= Beginning of Section =

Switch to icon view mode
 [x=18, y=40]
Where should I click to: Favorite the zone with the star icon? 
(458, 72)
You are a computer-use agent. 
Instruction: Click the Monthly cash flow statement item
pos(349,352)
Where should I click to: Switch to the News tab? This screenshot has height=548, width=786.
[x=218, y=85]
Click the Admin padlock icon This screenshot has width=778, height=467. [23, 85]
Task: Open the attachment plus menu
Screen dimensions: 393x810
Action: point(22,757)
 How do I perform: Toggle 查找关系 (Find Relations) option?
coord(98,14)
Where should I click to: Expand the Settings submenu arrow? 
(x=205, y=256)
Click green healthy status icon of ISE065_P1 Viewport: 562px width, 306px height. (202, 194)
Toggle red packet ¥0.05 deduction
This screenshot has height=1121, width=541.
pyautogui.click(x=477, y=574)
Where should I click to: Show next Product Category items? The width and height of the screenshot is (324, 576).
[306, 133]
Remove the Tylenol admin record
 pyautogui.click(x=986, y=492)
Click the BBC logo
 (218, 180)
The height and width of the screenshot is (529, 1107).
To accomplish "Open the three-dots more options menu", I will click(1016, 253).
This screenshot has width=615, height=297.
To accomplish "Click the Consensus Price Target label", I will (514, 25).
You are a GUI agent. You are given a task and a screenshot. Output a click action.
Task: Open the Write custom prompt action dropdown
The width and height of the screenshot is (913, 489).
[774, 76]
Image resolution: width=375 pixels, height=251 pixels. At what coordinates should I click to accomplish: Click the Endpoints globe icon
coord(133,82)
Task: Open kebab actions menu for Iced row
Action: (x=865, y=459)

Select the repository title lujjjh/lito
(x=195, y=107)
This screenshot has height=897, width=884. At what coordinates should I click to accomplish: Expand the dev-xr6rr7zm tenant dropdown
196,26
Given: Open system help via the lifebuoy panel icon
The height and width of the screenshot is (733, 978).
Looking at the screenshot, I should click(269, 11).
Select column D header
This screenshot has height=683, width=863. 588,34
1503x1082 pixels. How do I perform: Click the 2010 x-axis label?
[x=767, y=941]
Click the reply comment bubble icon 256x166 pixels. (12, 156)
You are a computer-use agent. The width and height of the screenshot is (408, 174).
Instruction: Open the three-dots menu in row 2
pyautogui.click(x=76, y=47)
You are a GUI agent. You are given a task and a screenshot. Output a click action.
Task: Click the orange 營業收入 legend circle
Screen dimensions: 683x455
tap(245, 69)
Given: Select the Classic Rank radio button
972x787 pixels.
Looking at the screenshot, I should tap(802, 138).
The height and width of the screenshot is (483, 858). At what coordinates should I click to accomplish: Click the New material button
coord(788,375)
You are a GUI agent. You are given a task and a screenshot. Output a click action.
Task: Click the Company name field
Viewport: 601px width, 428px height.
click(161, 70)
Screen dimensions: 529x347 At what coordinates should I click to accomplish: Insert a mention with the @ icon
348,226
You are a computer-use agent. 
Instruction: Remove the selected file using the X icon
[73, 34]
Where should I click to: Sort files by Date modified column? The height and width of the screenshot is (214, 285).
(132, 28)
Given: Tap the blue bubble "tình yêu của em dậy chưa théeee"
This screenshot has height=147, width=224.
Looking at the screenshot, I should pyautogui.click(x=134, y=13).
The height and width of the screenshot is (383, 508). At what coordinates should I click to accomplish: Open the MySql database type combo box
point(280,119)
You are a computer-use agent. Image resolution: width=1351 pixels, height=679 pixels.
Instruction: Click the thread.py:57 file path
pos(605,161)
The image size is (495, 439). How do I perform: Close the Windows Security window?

= End of Section =

**AIM OF THE EXERCISE:**
Transcribe all of the material exactly. Omit nothing.

**EXERCISE OUTPUT:**
Switch to icon view mode
 [x=18, y=40]
Where should I click to: Favorite the zone with the star icon? 
(458, 72)
You are a computer-use agent. 
Instruction: Click the Monthly cash flow statement item
pos(349,352)
Where should I click to: Switch to the News tab? This screenshot has height=548, width=786.
[x=218, y=85]
Click the Admin padlock icon This screenshot has width=778, height=467. [23, 85]
Task: Open the attachment plus menu
Screen dimensions: 393x810
Action: point(22,757)
 How do I perform: Toggle 查找关系 (Find Relations) option?
coord(98,14)
Where should I click to: Expand the Settings submenu arrow? 
(x=205, y=256)
Click green healthy status icon of ISE065_P1 Viewport: 562px width, 306px height. (202, 194)
Toggle red packet ¥0.05 deduction
This screenshot has height=1121, width=541.
pyautogui.click(x=477, y=574)
Where should I click to: Show next Product Category items? The width and height of the screenshot is (324, 576).
[306, 133]
Remove the Tylenol admin record
 pyautogui.click(x=986, y=492)
Click the BBC logo
 (218, 180)
The height and width of the screenshot is (529, 1107).
To accomplish "Open the three-dots more options menu", I will click(1016, 253).
This screenshot has width=615, height=297.
To accomplish "Click the Consensus Price Target label", I will (514, 25).
You are a GUI agent. You are given a task and a screenshot. Output a click action.
Task: Open the Write custom prompt action dropdown
The width and height of the screenshot is (913, 489).
[774, 76]
Image resolution: width=375 pixels, height=251 pixels. At what coordinates should I click to accomplish: Click the Endpoints globe icon
coord(133,82)
Task: Open kebab actions menu for Iced row
Action: (x=865, y=459)

Select the repository title lujjjh/lito
(x=195, y=107)
This screenshot has height=897, width=884. At what coordinates should I click to accomplish: Expand the dev-xr6rr7zm tenant dropdown
196,26
Given: Open system help via the lifebuoy panel icon
The height and width of the screenshot is (733, 978).
Looking at the screenshot, I should click(269, 11).
Select column D header
This screenshot has height=683, width=863. 588,34
1503x1082 pixels. How do I perform: Click the 2010 x-axis label?
[x=767, y=941]
Click the reply comment bubble icon 256x166 pixels. (12, 156)
You are a computer-use agent. The width and height of the screenshot is (408, 174).
Instruction: Open the three-dots menu in row 2
pyautogui.click(x=76, y=47)
You are a GUI agent. You are given a task and a screenshot. Output a click action.
Task: Click the orange 營業收入 legend circle
Screen dimensions: 683x455
tap(245, 69)
Given: Select the Classic Rank radio button
972x787 pixels.
Looking at the screenshot, I should tap(802, 138).
The height and width of the screenshot is (483, 858). At what coordinates should I click to accomplish: Click the New material button
coord(788,375)
You are a GUI agent. You are given a task and a screenshot. Output a click action.
Task: Click the Company name field
Viewport: 601px width, 428px height.
click(161, 70)
Screen dimensions: 529x347 At what coordinates should I click to accomplish: Insert a mention with the @ icon
348,226
You are a computer-use agent. 
Instruction: Remove the selected file using the X icon
[73, 34]
Where should I click to: Sort files by Date modified column? The height and width of the screenshot is (214, 285).
(132, 28)
Given: Tap the blue bubble "tình yêu của em dậy chưa théeee"
This screenshot has height=147, width=224.
Looking at the screenshot, I should pyautogui.click(x=134, y=13).
The height and width of the screenshot is (383, 508). At what coordinates should I click to accomplish: Open the MySql database type combo box
point(280,119)
You are a computer-use agent. Image resolution: width=1351 pixels, height=679 pixels.
Instruction: Click the thread.py:57 file path
pos(605,161)
The image size is (495, 439). How do I perform: Close the Windows Security window?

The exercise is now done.